Les aboiements de Doggy sont de plus en plus forts. C'est bizarre. Ce n'est pas dans ces habitudes d'aboyer ainsi. On dirait qu'il a un problème.
Je suis allé près de ma fenêtre puis j'ai jeté un coup d'œil dans le jardin pour voir à peu près ce qui se passait. Et je suis choqué de voir la villageoise dans la piscine et Doggy essayant de la faire sortir. Oh mon Dieu, on dirait qu'elle se noie.
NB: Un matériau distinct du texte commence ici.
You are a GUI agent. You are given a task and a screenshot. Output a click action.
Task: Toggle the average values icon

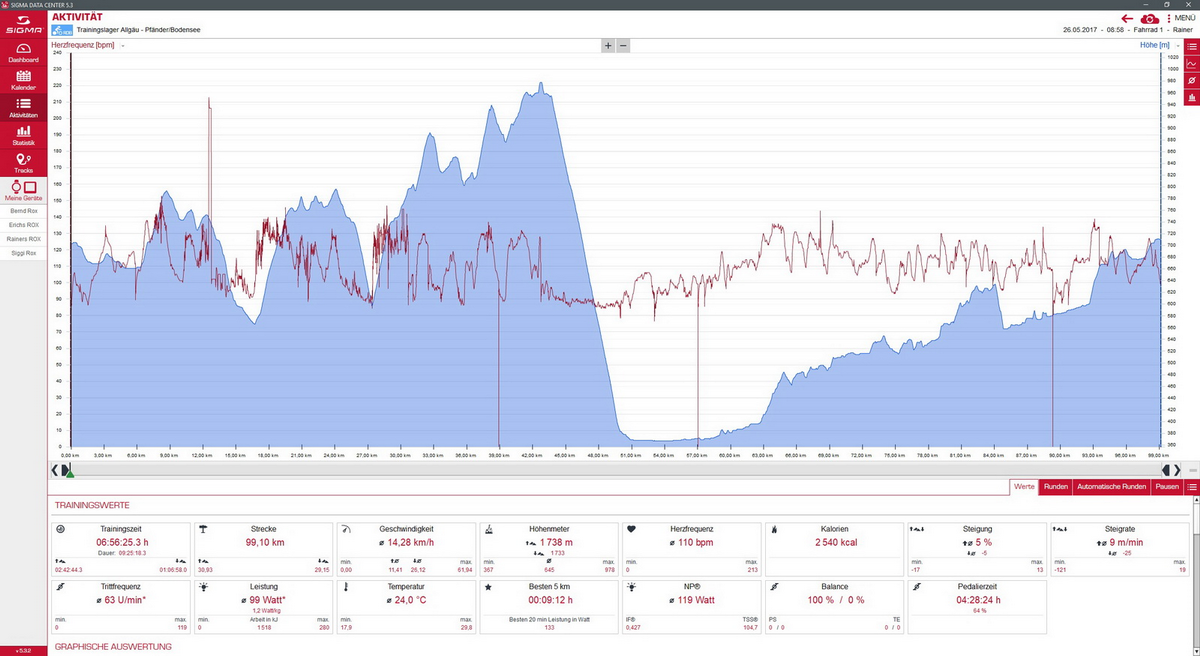[1191, 80]
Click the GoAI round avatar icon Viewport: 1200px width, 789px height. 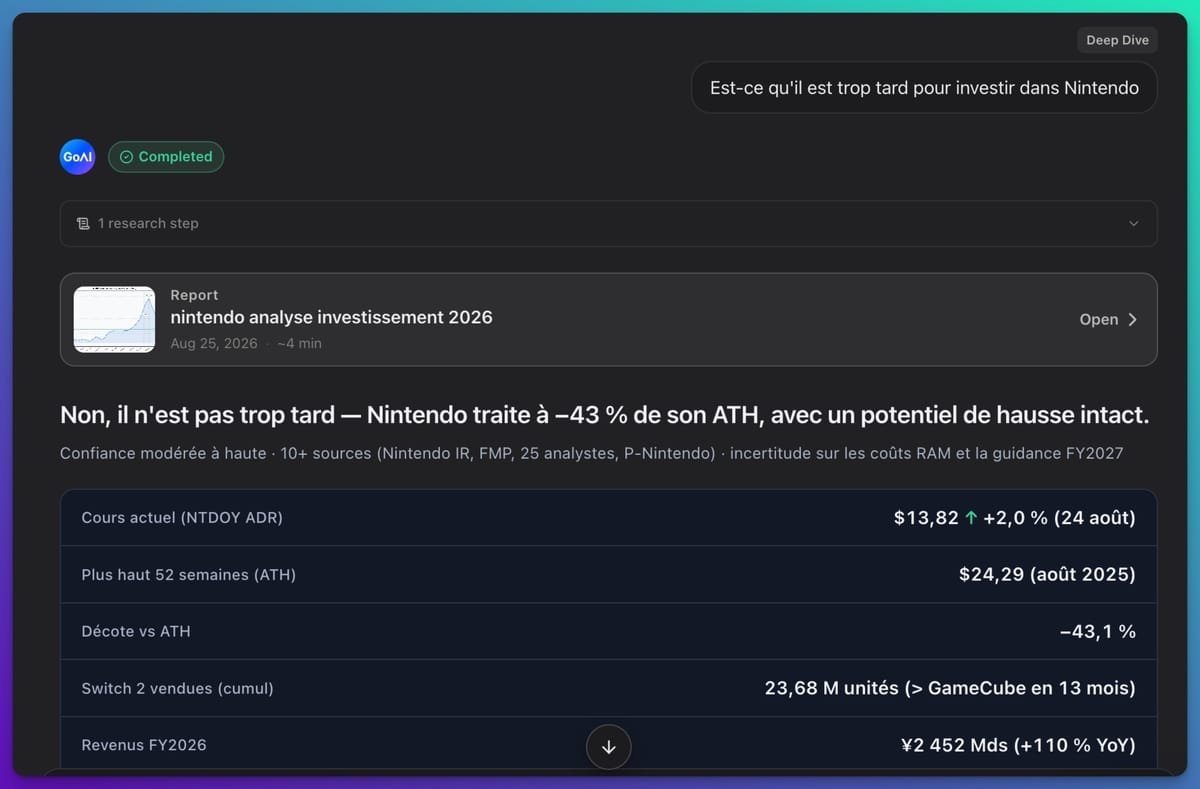pyautogui.click(x=77, y=157)
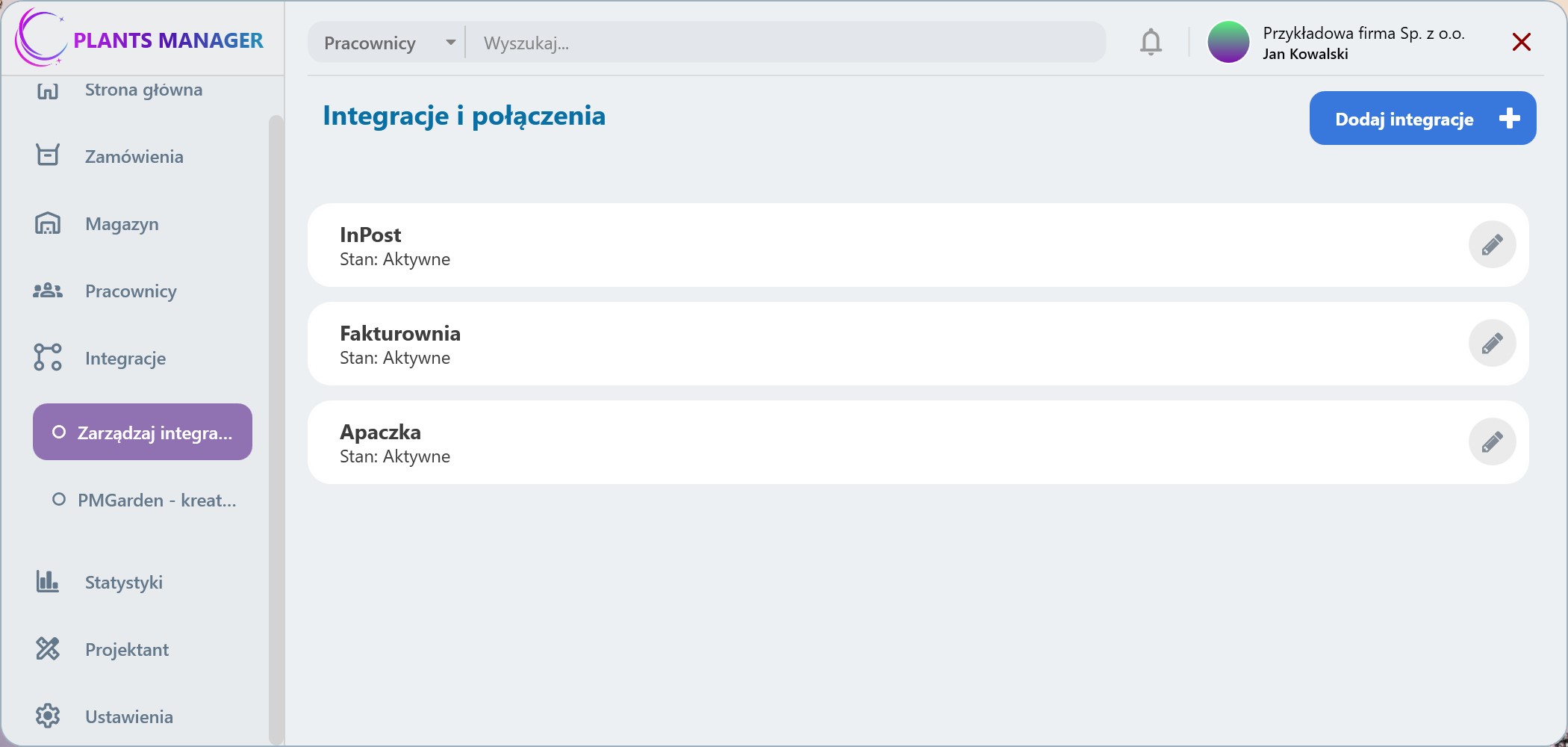Image resolution: width=1568 pixels, height=747 pixels.
Task: Select the Integracje nodes icon
Action: [48, 358]
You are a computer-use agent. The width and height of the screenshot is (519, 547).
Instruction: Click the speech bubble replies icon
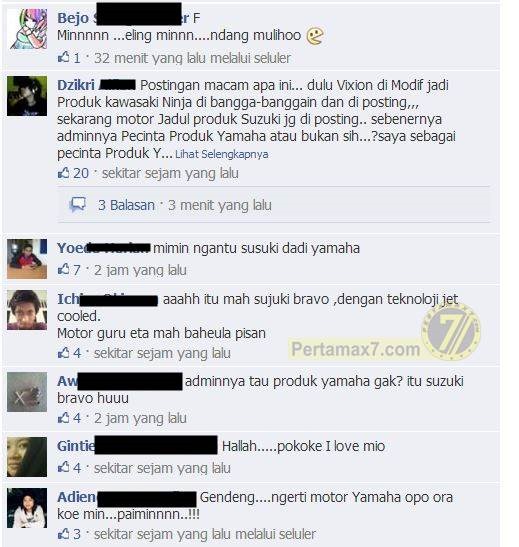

Ce n'est pas possible. Oh non!
Je ressors de la chambre en courant. J'ai dévalé les escaliers puis me suis précipité vers la piscine.
Immédiatement, j'ai plongé puis je l'ai sorti de l'eau. Elle est complètement inconsciente. Je l'ai posé sur le bord de la piscine puis j'ai commencé à faire tout mon possible pour la réanimer.
J'ai essayé tout ce que je savais en secourisme mais elle ne se réveillait toujours pas. Non ça ne peut pas arriver ! Je refuse qu'elle soit morte.
De mes mains, je commence à appuyer sa poitrine en faisant des petites pompes. Je la vois recracher de l'eau en grande quantité. Je continue dans cette lancée jusqu'à ce que tout l'eau soit finie de son ventre.
J'ai cru qu'elle allait se réveiller après cela mais ce n'est pas le cas. Je n'ai pas le choix. Il ne reste plus qu'une seule solution. Lui faire du bouche à bouche.
Je lui pince donc le nez et souffle dans sa bouche. Et là, comme par magie elle reprend profondément son souffle.
Elle commence à tousser et recrache de l'eau. Je l'aide à se redresser.
Moi : Ça va ? Vous allez bien ?
Elle : Oh mon Dieu ! Dit-elle en larmes.
Elle s'affale contre moi.
Elle : J'ai tellement eu peur. J'ai.. j'ai..j'ai crû que j'allais mourir. Dit-elle appeurée.
Elle est dans un état de panique. Je peux sentir tout son corps trembler. J'essaie de la calmer.
Un peu hésitant au début, j'ai fini par la consoler. Lentement, je caresse son dos. Je la serre fort contre moi. Juste pour la réchauffer. La calmer.
Moi : Ça ira. Tu es saine et sauve maintenant. Ne pleure pas.
Je passe lentement mes doigts dans ses cheveux mouillés.
Elle se décolle de moi. On se regarde dans les yeux.
Elle a de beaux yeux.
Elle : Merci de m'avoir sauvé la vie monsieur Ibrahim.
Moi : Ce n'est rien. C'est tout à fait normal. En plus, tu devrais remercier Doggy aussi parce que sans lui je n'allais pas réaliser ce qui se passait.
Doggy aboie au même moment. Un peu comme s'il appuyait mes propos.
Elle : (rigolant) Oui bien sûr que je vais te remercier mon Doggy. Mon chien à moi. Mon super héros. Merci.
Doggy aboie.
On rigole. Je constate qu'elle grelotte.
Moi : Entrons à l'intérieur ! Vous allez vous réchauffer.
Elle : Oui.
Je l'aide à se relever mais elle n'arrive pas à tenir sur ses pieds, tellement elle tremble de partout. Elle s'écroule à nouveau sur le sol.
Je me penche vers elle pour la porter.
Je la soulève du sol puis la prend comme un bébé. Elle est fermement agrippée à moi. On a regagné l'intérieur. Plus précisément sa chambre. Je l'ai posé sur le lit avant de lui chercher des vêtements qui la tiendront au chaud.
Moi : Ça va mieux ?
Elle : Non. J'ai toujours aussi froid. Dit-elle toute tremblante.
Ses lèvres vibrent et ces dents se claquent l'une contre l'autre au moment où elle parle.
Je vois qu'elle a attrapé froid.
Moi : Restez là. Je vais vous apporter quelque chose de chaud à boire puis j'appellerai un médecin d'accord ?
Elle hoche la tête.
Moi : Bien! Couchez-vous ! Allongez-vous !
Je l'aide à s'allonger. Je la couvre avec plusieurs couvertures avant de la délaisser dans la chambre pour aller lui préparer le chocolat chaud.
Moi non plus je n'arrive pas à croire que j'ai dit cela mais c'est pour la bonne cause. Elle ne va pas bien alors c'est juste pour lui rendre service. Rien de plus.